All posts by theurbanresident

David graduated from Princeton University with a degree in Electrical Engineering and received his medical degree from Rutgers - Robert Wood Johnson Medical School with a Masters in Public Health concentrated in health systems and policy. He completed a dual residency in Internal Medicine and Pediatrics at Christiana Care Health System in Delaware. He continues to work in Delaware as a dual Med-Peds hospitalist. He will gladly talk your ear off about health policy, the inner city, gadgets, and why Disney’s Frozen is actually a terrible movie.

Should We Pray With Patients?

The patient was abruptly, unexpectedly, and neurologically devastated, leaving his family stunned and grief stricken.  There was little else for the ICU team to offer, even as we worked to do everything physiologically possible to sustain life.  It was late at night and as we stood in the room listening to beeping monitors and the running motors of IV pumps, the family mentioned in passing that many people were praying for him.  So I asked them two simple questions: Are you Christian? Would you like me to pray for you?  They answered yes to both.  I led them in a short prayer, expressing no more in terms of medical prognosis or aspirations for therapy than had already been offered, but also asking for strength, wisdom, and a clearer understanding and experience with God himself.  The family was marginally but visibly relieved and calmed by it, and we continued on with the grueling task of caring for the patient.

As anticipated, the patient passed away several days later.  After the family left, their nurse told me, “They could not stop talking about that prayer.  They said that of the dozens of physicians they have interacted with over many years, not a single one ever offered to pray with them.  It meant a lot.”

Modern healthcare is conflicted about how to approach faith and illness.  On the one hand, rising pressure to improve patient satisfaction must recognize the importance of faith in the lives of patients; in one small family practice study, 48% percent of patients wanted a physician to pray with them (even though 68% never had a physician discuss religious beliefs with them).   On the other hand, the secularization and humanism-ization of medicine can use the ethical mandate to respect patient autonomy as an excuse not to engage in matters that could be controversial (such as faith).  Fear of “abuse of paternalistic power” in the physician-patient relationship or fear of invoking religious ritual and methodologies that are virtually impossible to hypothesis-test can create a “chilling effect” on the inquiry and expression of religious belief by healthcare workers even when no hostility or indifference is there.  It is as if medical practitioners find it hard to believe that faith not only exists, but that it could possibly matter more to patients than the field of medical therapeutics itself.

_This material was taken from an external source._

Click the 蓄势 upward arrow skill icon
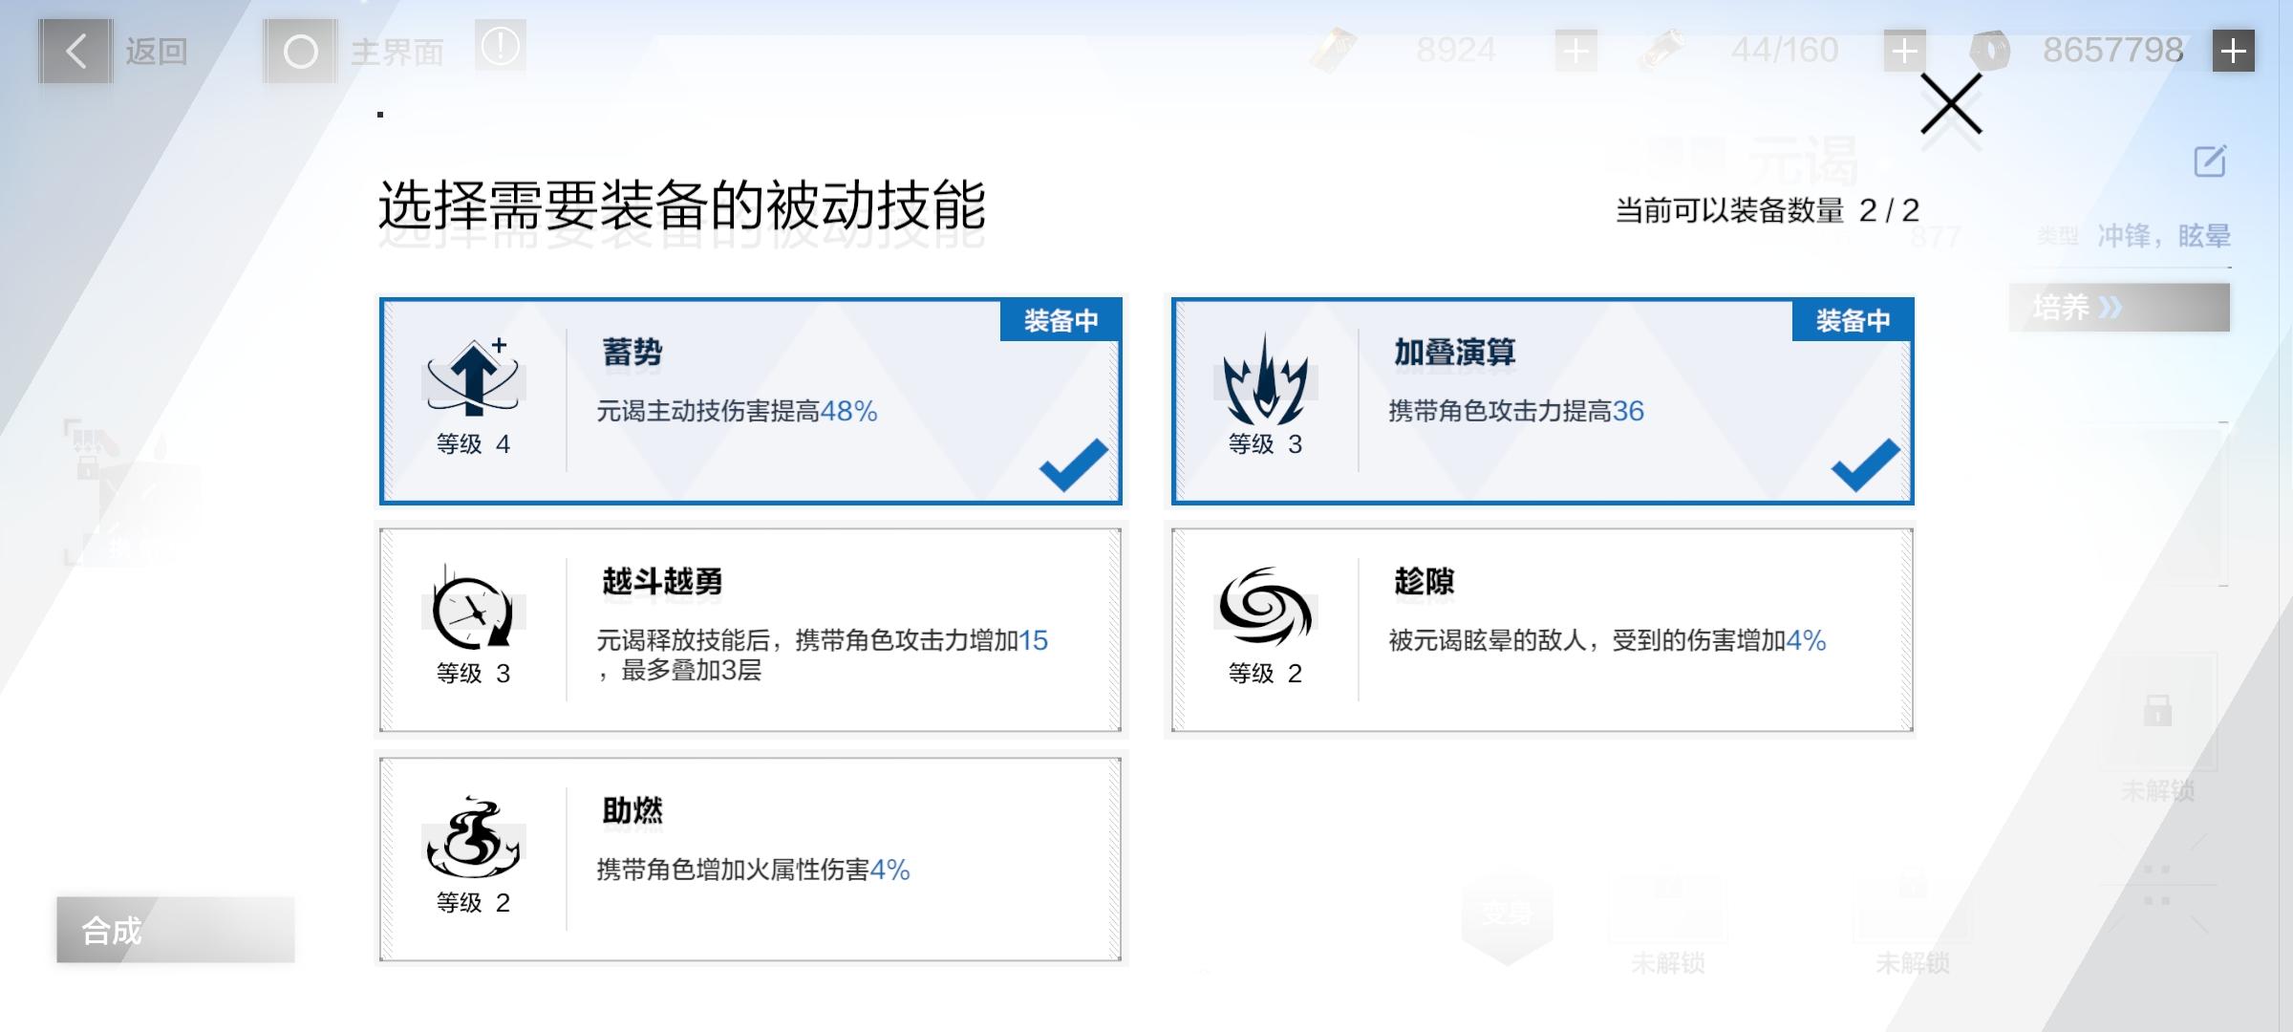This screenshot has width=2293, height=1032. pos(473,377)
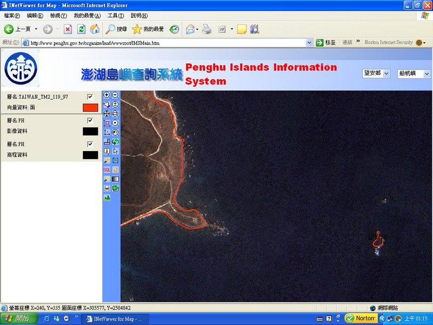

The earliest practitioners of medicine were clergy members.  In virtually every culture, ministers of medicine began as… well, ministers.  After all, what can be a more compelling reason to drive us to our knees than helplessness in the face of suffering?  Though modern medicine can explain the physiology of how we decay and die in excruciating detail, it is certainly not equipped to answer the question of why we do.  This observation alone should explain why questions of faith contend to occupy the center of a patient’s attention and not simply the periphery.

The next time you are in a small group or a prayer gathering, try to count how many times health-related concerns come up for prayer.  Illness afflicts our minds, hearts, and souls as readily as our bodies.  Healthcare workers are compelled to take hours of training in cultural sensitivity, mindfulness, and meditation; shouldn’t we be similarly compelled to attain and encourage proficiency in spiritual need assessment, willing to offer prayer when requested instead of retreating in indifference?  Shouldn’t this be true in all the “helping professions”?